Referring to absence of action over media trial, the court said, “There are so many orders passed by the Supreme Court. Nobody cares.”

The division bench of Chief Justice Dipankar Datta and Justice Girish S Kulkarni asked the Centre: “Is there a statutory mechanism for broadcasters? When you have a Press Council of India for print media, why do not you have a similar mechanism for electronic media? Why should they have an open hand?”

Additional Solicitor General Anil Singh, representing the government, told the court, “It is not as if the government is not doing anything. It does take action on complaints received against channels. There are other mechanisms. It is to ensure that the media remains independent. But ultimately, the government cannot control everything. The press has freedom and its rights.”

Seeking responses from the Centre and the broadcasters’ associations, the court posted further hearing to Wednesday, The Indian Express reported.

The division bench is hearing multiple PILs related to media coverage in the probe into actor Sushant Singh Rajput’s death, including one by activists Nilesh Navlakha, Mahibub D Shaikh and Subhash Chander Chaba through senior counsel Devadatt Kamat along with advocates Rajesh Inamdar and Shashwat Anand. Their PIL states that the nature of reporting by TV channels is one of “sensationalism”, which is adversely impacting the ongoing CBI probe into the case.

The court is also hearing other PILs filed by eight former senior police officers from Maharashtra and an NGO, seeking restraining orders against “media trial” in the case.

In their plea, the activists submitted that news channels need to scrupulously follow the Programme Code as per the Cable Television Networks (Regulation) Act, 1995, and the Centre has to issue relevant directions in this regard.
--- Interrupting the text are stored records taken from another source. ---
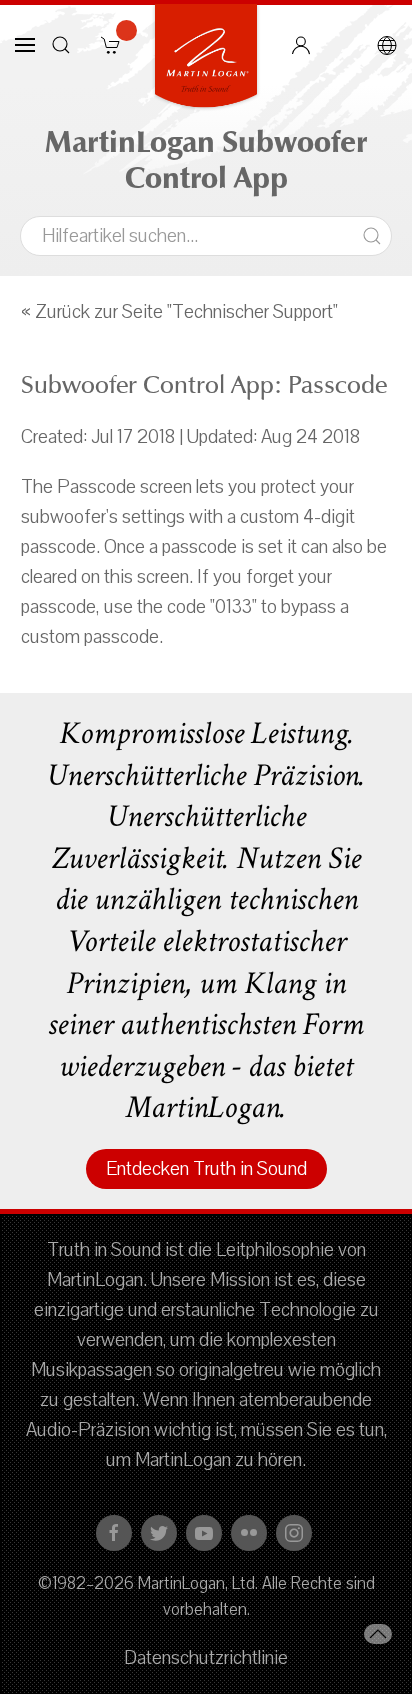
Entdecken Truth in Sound (206, 1169)
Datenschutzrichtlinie (206, 1658)
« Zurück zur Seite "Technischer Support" (179, 312)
Senior counsel Kamat argued that when a matter is pending investigation, or is at the stage of trial, publishing material that tends to portray a particular outcome amounts to contempt, and action is required against such acts. He said that when complaints were made to the Centre regarding TV media’s coverage of the Rajput death case, instead of complying with its own mechanisms to deal with violation of Programme Code the government sent them to private organisations such as the News Broadcasters Association (NBA).

“When the Central government has a regime in place, where is the question of it abdicating its duties and asking private self-appointed organisations to look into acts of egregiousness,” Kamat asked.

He also alleged that information was leaked to the media by investigating agencies probing into the case. “The question is whether this outsourcing (of) responsibility to private bodies is permissible, or whether government authorities have to be responsible to enforce what the law provides,” he submitted.

Kamat also argued that “media trial” violates an accused person’s right to life with dignity and personal liberty, guaranteed under Article 21 of the Constitution, and also amounts to interference in administration of justice.

The court asked ASG Singh on action taken over complaints filed in the case.

The court also referred to an affidavit filed by the Centre, stating that the Union I&B Ministry had earlier submitted that the question of media trial in the case was referred to NBA and the News Broadcasting Standards Authority (NBSA) for a probe. 

The affidavit stated that the government has an inter-ministerial committee to review decisions after the complaint is dealt with by these authorities. The bench sought to know who can impose penalties against news channels and said this was not clarified in the Centre’s affidavit in reply to the pleas.